“Okay, okay, okay.” They took Captain Jimmy aboard his
Jimmy-Jan
and loaded him into a bunk.
Lew wondered about her insistence. He found out, by accident, an hour later, when he remembered a forgotten bottle of shine in the glove compartment of his old car and took a shortcut toward the parking lot. Captain Jimmy’s trailer was a home-made job on responsive rickety springs. It was in darkness. Lew, hearing the rock and clitter of the springs, stopped and stared at it until his eyes became used to the darkness and he could see the visible bounding of the boxlike structure and the half a dozen men loosely cued up by the door. The motion died away. A man came out and one went in. The motion began again. Lew estimated that the old springs would receive the equivalent of transcontinental milage before the night was over.
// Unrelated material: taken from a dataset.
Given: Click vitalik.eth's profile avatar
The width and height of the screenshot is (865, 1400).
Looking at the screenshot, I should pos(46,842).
The man who had come out came swaggering over toward Lew. “That you, Lew?”
“Who is it?”
“Me. Pete.” It was the mechanic brother of the waitress
who had done the violent tap dance.
“You don’t much care what you do.”
“It ain’t that bad.”
“What’s she charging?”
“Well, it’s sort of five dollars.”
“What the hell you mean, sort of.”
“Come over by the light.” They walked over. Pete handed him a piece of white paper.
“What the hell is this?”
“You know Pig Wallace, the surveyor?”
“Sure.”
“Once we found out she was hustling, we didn’t have no five dollars apiece, and no friends to loan us. Pig had this kind of drawing paper in the car and some shears, and we used us the onliest one buck we had for a sample. We made a stack. Then I yanked the main electric on the trailer so she can’t check. Shut your eyes and feel it. Feels like money, don’t it?”
“Doesn’t she wonder if she isn’t getting a one instead of a five?”
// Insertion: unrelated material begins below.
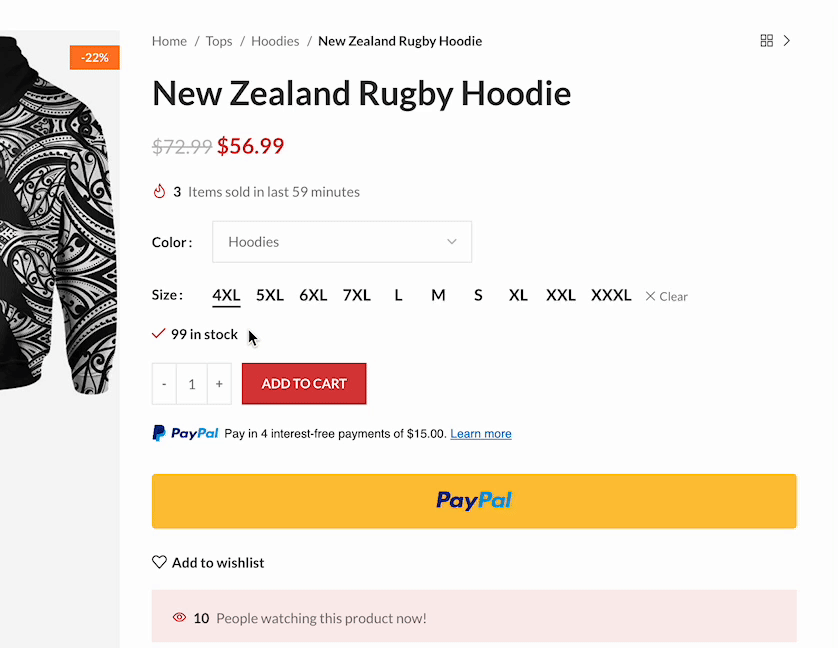Pick size XXL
“We been giving her five of them. You crumple them some first. Pig and me, we’re selling five of these for a buck, and we’re doing pretty good. You want five.”
“I tell you, I’d have no use for them, Pete. My God, she’s going to be one crazy-mad bitch come morning.”
“That’s too damn bad, Lew. I got to go round up some more business. Looks like maybe we’re going to have to cut up some more paper, this keeps up, Pig’s got a lot left, in big sheets.”
Shortly before eleven o’clock, Lew and Marty Urban had an opportunity to eject a paying customer. He was a local cab driver, a large sloppy man named Shed Stauffler, and a quickly assembled kangaroo court decided that his offense merited parabolic ejection. Shed agreed, with a certain solemnity and even cooperated in an uncoordinated fashion. He was ashamed of himself. He yearned for punishment.
He had been caught red-handed lumbering off into the darkness hugging the penultimate keg of beer to his chest. His explanation that it was just a nightcap seemed feeble.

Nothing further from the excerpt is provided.